Penyidik menduga seorang pejabat berinisial ZKN menyerahkan satu unit Toyota Land Cruiser 300 GRS senilai sekitar Rp2,55 miliar sebagai bagian dari upaya memperoleh jabatan Sekretaris Daerah Kabupaten Kuantan Singingi.

Selain dugaan tersebut, KPK juga mengungkap praktik serupa yang diduga terjadi pada 2021. Saat itu, ZKN diduga memberikan satu unit Mitsubishi Pajero Sport Dakar senilai sekitar Rp700 juta kepada SA yang menjabat sebagai Pelaksana Tugas Bupati Kuantan Singingi terkait pengisian jabatan Kepala Dinas Pekerjaan Umum dan Penataan Ruang (PUPR).

"Jadi ini bukan yang pertama dilakukan oleh ZKN. Saat pengisian jabatan Kepala Dinas PUPR, yang bersangkutan juga diduga memberikan satu unit Mitsubishi Pajero Sport Dakar kepada SA," kata Ahmad Taufik.

Terungkapnya dugaan tersebut memunculkan perhatian terhadap proses pengisian sejumlah jabatan strategis di lingkungan Pemerintah Kabupaten Kuantan Singingi dalam beberapa tahun terakhir, termasuk pengangkatan Dedi Sambudi sebagai Sekretaris Daerah pada 2022 yang dilakukan oleh Bupati Kuantan Singingi saat itu, Suhardiman Amby.

Meski demikian, hingga saat ini KPK belum pernah menyampaikan pernyataan resmi yang menetapkan Dedi Sambudi sebagai tersangka, saksi, maupun pihak yang sedang didalami dalam perkara dugaan suap jabatan tersebut. Karena itu, asas praduga tak bersalah tetap harus dikedepankan selama proses hukum berlangsung.

Sejumlah kalangan berharap KPK mengembangkan penyidikan secara menyeluruh berdasarkan alat bukti yang dimiliki.

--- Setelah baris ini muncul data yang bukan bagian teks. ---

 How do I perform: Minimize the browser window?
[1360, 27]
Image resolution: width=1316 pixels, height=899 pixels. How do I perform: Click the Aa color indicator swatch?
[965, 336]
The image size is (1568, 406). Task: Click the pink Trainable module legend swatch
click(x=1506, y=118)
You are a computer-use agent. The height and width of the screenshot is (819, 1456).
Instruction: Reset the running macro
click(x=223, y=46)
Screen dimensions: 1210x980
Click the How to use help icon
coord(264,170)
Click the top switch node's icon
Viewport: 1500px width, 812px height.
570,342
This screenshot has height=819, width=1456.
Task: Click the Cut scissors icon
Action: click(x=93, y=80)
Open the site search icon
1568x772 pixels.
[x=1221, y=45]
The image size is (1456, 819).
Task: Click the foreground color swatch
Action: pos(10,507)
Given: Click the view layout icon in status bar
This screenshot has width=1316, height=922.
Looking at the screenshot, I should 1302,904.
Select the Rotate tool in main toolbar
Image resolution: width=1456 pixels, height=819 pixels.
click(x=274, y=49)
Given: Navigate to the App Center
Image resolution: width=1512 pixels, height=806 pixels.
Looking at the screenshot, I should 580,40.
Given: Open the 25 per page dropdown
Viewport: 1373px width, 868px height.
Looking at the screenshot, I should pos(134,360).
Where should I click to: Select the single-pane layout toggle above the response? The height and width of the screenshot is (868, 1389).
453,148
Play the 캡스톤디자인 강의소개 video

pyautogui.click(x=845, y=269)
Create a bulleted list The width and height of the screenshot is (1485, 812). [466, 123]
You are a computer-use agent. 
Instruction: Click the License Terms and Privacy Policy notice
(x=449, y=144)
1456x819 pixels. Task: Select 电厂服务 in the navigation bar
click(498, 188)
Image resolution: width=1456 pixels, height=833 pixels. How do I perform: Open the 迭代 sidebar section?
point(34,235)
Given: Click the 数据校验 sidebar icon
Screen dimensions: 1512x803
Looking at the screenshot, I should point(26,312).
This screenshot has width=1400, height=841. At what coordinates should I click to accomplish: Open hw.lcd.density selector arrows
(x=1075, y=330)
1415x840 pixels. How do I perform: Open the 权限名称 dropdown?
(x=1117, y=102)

Penyidik juga dinilai dapat meminta keterangan kepada pihak-pihak yang dianggap mengetahui proses pengisian jabatan apabila diperlukan dalam pembuktian perkara.

KPK menegaskan pengembangan penyidikan akan dilakukan sesuai fakta dan alat bukti yang diperoleh selama proses penyidikan berlangsung.

Sementara itu, Dedi Sambudi yang kini bertugas di lingkungan Pemerintah Kota Pekanbaru telah diupayakan untuk dimintai konfirmasi. Redaksi menghubungi yang bersangkutan melalui pesan WhatsApp dan sambungan telepon guna meminta tanggapan mengenai proses pengisian jabatan Sekretaris Daerah Kuantan Singingi pada 2022, termasuk menanyakan apakah terdapat mekanisme atau permintaan imbalan sebagaimana dugaan yang diungkap KPK.

Hingga artikel ini diterbitkan, pesan yang dikirimkan belum mendapat balasan dan panggilan telepon juga belum direspons. Redaksi akan memuat klarifikasi atau tanggapan dari Dedi Sambudi pada pemberitaan berikutnya sebagai bentuk penerapan prinsip keberimbangan.